RECORDS PROVIDED>
Start of Block
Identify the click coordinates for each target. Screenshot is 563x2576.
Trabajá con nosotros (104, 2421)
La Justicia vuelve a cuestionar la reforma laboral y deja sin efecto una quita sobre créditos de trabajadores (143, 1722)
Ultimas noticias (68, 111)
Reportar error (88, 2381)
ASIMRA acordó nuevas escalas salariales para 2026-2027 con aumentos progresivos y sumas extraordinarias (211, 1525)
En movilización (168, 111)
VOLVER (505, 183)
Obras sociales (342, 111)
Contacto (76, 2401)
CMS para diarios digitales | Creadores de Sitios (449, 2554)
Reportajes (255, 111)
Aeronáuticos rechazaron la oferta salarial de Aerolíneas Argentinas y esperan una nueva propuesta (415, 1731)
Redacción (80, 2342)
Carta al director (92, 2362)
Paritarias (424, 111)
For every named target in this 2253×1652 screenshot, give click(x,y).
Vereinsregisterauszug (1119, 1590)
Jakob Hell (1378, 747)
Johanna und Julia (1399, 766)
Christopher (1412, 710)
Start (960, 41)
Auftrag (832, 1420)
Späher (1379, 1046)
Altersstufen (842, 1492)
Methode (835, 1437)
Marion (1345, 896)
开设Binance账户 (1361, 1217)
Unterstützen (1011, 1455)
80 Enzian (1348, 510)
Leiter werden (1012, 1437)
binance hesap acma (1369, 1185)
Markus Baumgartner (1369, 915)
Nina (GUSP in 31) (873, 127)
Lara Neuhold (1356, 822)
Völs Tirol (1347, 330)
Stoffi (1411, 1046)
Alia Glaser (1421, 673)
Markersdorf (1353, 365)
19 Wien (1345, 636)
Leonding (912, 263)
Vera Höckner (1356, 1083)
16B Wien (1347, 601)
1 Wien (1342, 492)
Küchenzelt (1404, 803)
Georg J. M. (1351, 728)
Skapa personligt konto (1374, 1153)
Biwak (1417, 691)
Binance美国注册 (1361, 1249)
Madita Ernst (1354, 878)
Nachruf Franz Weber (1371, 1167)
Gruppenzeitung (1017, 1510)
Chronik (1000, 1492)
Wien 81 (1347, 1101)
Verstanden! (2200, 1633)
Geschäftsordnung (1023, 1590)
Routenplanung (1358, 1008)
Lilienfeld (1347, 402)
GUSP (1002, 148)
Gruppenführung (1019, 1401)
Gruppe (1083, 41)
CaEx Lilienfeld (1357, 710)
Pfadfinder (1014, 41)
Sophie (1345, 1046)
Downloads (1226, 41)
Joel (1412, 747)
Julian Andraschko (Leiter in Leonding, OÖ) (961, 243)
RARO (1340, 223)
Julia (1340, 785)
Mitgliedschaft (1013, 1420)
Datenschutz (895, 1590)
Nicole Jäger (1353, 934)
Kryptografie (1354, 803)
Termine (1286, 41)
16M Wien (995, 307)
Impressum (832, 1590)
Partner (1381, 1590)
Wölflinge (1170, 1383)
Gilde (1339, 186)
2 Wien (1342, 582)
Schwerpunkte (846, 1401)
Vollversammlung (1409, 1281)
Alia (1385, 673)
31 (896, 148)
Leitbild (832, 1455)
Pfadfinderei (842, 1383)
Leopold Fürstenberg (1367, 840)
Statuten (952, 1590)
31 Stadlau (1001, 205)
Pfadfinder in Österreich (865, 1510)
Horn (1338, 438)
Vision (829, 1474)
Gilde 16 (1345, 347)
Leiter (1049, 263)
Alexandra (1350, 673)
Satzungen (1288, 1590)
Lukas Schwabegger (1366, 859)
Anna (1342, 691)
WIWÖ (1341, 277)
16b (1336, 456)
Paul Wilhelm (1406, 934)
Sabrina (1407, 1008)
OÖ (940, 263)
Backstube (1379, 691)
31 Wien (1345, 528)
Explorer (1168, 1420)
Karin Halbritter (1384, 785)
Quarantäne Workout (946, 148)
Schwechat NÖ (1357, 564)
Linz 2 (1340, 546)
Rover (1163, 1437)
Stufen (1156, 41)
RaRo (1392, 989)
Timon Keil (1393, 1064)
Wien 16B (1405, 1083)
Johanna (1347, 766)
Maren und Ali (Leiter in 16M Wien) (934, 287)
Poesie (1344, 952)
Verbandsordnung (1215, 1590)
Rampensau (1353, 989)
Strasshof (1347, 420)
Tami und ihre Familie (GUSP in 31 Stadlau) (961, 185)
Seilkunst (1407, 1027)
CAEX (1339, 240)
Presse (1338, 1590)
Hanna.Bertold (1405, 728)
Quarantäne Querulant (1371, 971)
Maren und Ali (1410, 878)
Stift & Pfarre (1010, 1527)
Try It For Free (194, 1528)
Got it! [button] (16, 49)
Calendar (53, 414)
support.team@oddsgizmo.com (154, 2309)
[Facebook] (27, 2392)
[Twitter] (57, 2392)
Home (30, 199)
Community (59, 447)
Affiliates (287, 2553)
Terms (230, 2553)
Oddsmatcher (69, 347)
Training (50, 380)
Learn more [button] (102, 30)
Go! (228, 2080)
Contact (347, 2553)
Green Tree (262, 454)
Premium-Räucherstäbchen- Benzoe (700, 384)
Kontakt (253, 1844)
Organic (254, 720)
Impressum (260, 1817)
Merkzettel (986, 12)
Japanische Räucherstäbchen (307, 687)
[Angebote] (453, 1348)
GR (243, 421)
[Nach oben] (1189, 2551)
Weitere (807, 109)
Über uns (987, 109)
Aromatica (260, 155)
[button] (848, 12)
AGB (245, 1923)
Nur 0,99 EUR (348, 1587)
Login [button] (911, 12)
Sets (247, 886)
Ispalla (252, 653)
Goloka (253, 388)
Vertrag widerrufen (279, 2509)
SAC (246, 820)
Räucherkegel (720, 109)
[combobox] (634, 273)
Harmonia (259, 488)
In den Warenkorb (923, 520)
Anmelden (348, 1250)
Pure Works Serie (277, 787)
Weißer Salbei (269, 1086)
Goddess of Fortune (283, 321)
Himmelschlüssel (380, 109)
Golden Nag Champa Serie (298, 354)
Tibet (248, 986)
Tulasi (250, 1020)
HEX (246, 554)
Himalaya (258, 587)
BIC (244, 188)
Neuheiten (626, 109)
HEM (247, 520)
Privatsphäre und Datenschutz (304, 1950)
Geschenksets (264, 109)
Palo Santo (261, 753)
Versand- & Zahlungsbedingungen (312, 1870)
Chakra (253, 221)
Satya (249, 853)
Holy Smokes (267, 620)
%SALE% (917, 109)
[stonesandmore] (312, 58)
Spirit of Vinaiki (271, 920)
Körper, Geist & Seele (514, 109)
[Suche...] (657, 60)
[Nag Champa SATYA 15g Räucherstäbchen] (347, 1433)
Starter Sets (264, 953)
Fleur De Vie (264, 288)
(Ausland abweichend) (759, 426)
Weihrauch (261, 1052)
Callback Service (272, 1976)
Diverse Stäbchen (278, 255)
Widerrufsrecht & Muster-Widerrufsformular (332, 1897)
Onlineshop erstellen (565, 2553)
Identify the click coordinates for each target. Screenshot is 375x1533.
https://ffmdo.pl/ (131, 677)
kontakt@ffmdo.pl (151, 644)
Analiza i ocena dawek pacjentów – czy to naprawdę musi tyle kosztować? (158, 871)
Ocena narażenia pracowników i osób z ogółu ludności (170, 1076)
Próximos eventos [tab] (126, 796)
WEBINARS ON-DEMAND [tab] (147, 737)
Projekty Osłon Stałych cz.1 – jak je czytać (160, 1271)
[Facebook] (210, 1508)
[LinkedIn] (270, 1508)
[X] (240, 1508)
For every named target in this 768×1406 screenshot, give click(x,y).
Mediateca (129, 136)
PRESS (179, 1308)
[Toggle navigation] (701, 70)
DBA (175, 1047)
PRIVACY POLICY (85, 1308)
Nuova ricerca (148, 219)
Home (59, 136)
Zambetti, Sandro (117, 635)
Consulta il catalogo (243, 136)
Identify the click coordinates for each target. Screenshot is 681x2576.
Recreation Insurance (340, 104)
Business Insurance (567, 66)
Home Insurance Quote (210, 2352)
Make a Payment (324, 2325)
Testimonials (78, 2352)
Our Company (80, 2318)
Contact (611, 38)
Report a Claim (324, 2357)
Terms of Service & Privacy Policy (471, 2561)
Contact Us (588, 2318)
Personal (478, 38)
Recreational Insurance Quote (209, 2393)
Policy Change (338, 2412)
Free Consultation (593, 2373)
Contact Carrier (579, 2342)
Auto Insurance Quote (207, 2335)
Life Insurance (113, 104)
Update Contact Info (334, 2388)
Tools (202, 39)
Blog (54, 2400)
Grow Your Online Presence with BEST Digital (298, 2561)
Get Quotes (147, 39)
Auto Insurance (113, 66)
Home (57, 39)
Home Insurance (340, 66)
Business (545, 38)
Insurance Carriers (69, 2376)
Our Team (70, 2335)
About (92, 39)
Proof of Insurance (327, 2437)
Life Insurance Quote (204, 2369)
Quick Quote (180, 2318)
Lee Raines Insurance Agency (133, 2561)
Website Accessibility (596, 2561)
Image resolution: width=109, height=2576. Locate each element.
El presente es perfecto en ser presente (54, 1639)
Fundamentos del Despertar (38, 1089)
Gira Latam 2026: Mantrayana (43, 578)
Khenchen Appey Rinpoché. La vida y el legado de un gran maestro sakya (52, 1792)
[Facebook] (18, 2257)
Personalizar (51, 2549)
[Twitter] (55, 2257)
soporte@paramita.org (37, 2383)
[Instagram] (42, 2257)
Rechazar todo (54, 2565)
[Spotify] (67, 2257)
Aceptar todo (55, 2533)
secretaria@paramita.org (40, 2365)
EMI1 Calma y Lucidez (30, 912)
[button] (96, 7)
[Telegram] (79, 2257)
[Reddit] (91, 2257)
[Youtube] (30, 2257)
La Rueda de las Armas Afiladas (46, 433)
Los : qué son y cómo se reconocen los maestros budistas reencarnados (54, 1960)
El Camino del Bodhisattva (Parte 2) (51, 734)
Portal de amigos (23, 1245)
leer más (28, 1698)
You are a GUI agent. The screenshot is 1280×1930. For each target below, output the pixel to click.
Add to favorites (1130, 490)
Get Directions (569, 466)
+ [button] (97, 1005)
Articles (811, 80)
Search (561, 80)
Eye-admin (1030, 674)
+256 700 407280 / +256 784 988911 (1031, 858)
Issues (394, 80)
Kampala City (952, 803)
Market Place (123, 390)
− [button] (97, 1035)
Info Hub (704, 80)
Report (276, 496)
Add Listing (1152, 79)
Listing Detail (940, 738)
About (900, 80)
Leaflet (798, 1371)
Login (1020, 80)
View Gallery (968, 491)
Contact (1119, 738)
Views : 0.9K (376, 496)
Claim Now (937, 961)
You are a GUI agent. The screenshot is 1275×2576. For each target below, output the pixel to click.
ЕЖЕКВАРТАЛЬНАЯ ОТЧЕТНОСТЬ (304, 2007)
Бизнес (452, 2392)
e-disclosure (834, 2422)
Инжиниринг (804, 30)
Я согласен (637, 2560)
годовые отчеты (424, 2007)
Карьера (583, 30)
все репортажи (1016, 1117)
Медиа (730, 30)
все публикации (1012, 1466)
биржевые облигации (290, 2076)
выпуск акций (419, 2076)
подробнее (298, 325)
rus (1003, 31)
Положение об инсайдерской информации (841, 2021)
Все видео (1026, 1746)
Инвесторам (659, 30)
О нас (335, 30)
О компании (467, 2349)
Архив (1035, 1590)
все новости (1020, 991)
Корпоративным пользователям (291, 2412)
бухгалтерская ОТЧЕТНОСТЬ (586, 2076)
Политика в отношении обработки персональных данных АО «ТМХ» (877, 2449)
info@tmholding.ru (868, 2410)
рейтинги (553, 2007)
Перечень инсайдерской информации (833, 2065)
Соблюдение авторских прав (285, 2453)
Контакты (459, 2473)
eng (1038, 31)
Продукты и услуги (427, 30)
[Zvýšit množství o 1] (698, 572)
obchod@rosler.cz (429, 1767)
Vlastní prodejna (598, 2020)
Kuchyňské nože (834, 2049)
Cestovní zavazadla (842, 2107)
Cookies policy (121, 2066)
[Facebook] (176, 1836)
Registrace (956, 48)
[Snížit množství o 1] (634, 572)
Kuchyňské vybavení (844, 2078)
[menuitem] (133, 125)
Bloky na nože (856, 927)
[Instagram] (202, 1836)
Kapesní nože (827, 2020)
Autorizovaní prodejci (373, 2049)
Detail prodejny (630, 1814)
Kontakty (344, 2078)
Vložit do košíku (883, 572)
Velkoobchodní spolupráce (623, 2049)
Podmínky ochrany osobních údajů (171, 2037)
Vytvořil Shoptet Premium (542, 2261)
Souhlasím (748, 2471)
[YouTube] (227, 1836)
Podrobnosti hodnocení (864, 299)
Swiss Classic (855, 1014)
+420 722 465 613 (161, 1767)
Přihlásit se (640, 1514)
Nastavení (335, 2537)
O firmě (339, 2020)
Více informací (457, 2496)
End of Block
DIRECTIONS> Beginning at the line above with "Downloads (1226, 41)" and finishing at the line with "31 Wien (1345, 528)", return each line exactly and return nothing else.

ANSWER SPACE>
Downloads (1226, 41)
Joel (1412, 747)
Julian Andraschko (Leiter in Leonding, OÖ) (961, 243)
RARO (1340, 223)
Julia (1340, 785)
Mitgliedschaft (1013, 1420)
Datenschutz (895, 1590)
Nicole Jäger (1353, 934)
Kryptografie (1354, 803)
Termine (1286, 41)
16M Wien (995, 307)
Impressum (832, 1590)
Partner (1381, 1590)
Wölflinge (1170, 1383)
Gilde (1339, 186)
2 Wien (1342, 582)
Schwerpunkte (846, 1401)
Vollversammlung (1409, 1281)
Alia (1385, 673)
31 (896, 148)
Leitbild (832, 1455)
Pfadfinderei (842, 1383)
Leopold Fürstenberg (1367, 840)
Statuten (952, 1590)
31 Stadlau (1001, 205)
Pfadfinder in Österreich (865, 1510)
Horn (1338, 438)
Vision (829, 1474)
Gilde 16 (1345, 347)
Leiter (1049, 263)
Alexandra (1350, 673)
Satzungen (1288, 1590)
Lukas Schwabegger (1366, 859)
Anna (1342, 691)
WIWÖ (1341, 277)
16b (1336, 456)
Paul Wilhelm (1406, 934)
Sabrina (1407, 1008)
OÖ (940, 263)
Backstube (1379, 691)
31 Wien (1345, 528)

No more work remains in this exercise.